Après seulement une dizaine d’années de pratique professionnelle dans la ville de Mâcon, Emilie Fontaine vient de poser ses valises dans un tout nouveau studio sous les Arcades de l’Hôtel de ville. Le local a été habilement aménagé et décoré avec goût, laissant entrevoir les différentes cordes de la maîtresse des lieux. L’offre de services s’étend du portrait-studio au reportage de terrain, en passant par la communication visuelle pour les entreprises, également assortie d’ateliers proposés aux enfants, aux ados et aux adultes. Organisée en plusieurs espaces fonctionnels et peuplée de matériel photographique (des appareils, des éclairages, un agrandisseur …), la boutique est un bel endroit où l’on se sent à l’aise dès les premiers instants. Tout sourire, Emilie ne cache pas la joie que lui procure ce nouveau challenge. Car le parcours de la jeune femme est avant tout l’histoire d’une reconversion réussie.

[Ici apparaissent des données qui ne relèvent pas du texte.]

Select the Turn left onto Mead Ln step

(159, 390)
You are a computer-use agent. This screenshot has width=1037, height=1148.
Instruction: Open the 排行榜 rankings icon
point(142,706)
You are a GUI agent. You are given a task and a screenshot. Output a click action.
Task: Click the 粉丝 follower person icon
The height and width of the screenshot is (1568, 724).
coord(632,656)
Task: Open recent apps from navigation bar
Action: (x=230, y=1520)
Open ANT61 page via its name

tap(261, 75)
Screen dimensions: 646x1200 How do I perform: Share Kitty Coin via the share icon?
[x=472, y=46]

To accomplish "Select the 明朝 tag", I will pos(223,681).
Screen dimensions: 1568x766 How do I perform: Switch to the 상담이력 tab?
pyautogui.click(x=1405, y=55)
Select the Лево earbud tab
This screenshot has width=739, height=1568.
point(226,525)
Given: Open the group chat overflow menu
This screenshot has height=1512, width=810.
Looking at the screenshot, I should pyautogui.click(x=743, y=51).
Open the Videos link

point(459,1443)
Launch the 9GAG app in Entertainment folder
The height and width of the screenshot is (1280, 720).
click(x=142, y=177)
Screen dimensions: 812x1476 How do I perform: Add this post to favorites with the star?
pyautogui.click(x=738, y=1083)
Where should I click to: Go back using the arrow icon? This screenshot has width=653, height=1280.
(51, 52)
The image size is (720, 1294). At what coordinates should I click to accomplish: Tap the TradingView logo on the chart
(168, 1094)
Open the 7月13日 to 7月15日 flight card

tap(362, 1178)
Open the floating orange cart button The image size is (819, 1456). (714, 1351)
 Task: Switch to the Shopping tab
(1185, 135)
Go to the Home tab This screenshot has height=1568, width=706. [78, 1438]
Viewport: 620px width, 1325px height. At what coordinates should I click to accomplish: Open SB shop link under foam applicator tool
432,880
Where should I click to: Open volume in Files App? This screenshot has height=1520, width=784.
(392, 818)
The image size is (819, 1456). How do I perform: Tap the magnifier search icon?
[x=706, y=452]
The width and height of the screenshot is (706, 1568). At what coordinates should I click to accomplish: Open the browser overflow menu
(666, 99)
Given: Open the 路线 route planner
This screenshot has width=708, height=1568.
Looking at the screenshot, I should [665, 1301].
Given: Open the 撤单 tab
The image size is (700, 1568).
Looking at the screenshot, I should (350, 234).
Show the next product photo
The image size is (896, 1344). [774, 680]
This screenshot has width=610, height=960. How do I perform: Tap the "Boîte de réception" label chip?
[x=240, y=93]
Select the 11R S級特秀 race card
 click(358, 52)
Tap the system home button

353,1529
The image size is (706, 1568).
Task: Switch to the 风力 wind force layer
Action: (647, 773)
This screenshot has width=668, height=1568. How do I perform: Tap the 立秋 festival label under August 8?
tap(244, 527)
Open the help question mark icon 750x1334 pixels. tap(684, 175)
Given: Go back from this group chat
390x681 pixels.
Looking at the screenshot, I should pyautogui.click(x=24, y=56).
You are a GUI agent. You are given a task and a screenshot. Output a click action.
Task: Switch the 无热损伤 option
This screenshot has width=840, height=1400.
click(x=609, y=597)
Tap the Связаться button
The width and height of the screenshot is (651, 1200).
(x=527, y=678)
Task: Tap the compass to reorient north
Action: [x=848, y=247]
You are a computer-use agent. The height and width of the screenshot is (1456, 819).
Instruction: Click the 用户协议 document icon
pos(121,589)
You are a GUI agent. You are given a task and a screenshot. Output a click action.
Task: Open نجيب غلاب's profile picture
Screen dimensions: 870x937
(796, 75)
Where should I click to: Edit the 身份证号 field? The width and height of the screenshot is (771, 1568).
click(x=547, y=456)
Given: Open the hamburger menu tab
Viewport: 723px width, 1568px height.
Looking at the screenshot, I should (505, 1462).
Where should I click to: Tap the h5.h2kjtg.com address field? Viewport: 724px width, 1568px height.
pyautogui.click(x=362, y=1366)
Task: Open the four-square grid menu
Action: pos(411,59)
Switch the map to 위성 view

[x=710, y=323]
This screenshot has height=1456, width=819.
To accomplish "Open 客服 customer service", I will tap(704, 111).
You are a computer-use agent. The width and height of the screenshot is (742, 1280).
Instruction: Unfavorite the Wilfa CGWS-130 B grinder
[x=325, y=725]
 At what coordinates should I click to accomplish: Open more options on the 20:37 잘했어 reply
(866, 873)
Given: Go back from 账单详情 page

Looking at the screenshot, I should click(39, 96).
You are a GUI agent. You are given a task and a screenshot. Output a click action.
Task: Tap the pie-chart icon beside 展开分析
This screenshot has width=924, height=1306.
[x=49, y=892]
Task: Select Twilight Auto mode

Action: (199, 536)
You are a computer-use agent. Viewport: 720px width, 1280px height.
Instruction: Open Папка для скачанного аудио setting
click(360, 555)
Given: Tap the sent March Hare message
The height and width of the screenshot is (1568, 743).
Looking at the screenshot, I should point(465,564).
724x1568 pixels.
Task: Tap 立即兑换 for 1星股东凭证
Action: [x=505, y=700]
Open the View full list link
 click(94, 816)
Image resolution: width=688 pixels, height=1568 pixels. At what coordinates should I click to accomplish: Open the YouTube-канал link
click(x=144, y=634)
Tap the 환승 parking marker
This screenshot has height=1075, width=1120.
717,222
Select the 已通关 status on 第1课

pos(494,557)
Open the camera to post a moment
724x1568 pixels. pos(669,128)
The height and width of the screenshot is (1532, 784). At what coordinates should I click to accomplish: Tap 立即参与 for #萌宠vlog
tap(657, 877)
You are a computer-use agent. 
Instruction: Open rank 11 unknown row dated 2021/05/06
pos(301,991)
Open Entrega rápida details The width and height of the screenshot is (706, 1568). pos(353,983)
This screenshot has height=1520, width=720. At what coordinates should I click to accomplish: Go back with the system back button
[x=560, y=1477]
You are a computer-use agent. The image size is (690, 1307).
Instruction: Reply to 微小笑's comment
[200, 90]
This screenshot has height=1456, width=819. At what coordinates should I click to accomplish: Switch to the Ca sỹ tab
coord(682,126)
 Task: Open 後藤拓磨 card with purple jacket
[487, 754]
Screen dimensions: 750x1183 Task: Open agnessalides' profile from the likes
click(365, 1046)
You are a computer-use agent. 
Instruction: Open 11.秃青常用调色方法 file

Aide-soignante au centre hospitalier de Mâcon pendant dix ans, Emilie a profité d’une mise en disponibilité pour reprendre des études, se former à la photographie et préparer son virage professionnel. « Mon travail en service de réanimation était à la fois riche et difficile, très protocolaire. En fait je crois que j’aimais trop mon boulot, j’étais même arrivée à un point où j’en avais marre de parler ! J’avais besoin d’autre chose et je suis arrivée à la photo totalement par hasard, lorsque je me suis pris d’amour pour un appareil photo que l’on m’avait offert. » Après un CAP préparé de façon accélérée au sein l’atelier Magenta à Villeurbanne, l’étudiante complète son cursus par huit mois de formation à l’INA (Institut national de l’audiovisuel), à Bry-sur-Marne. Pari réussi, Emilie a trouvé sa nouvelle voie, le nouveau medium qui lui permettra de vivre pleinement et d’exprimer avec force son intérêt profond pour l’humain. Car si la pratique photographique peut être perçue comme un processus solitaire, elle est au contraire un déclencheur de rencontres.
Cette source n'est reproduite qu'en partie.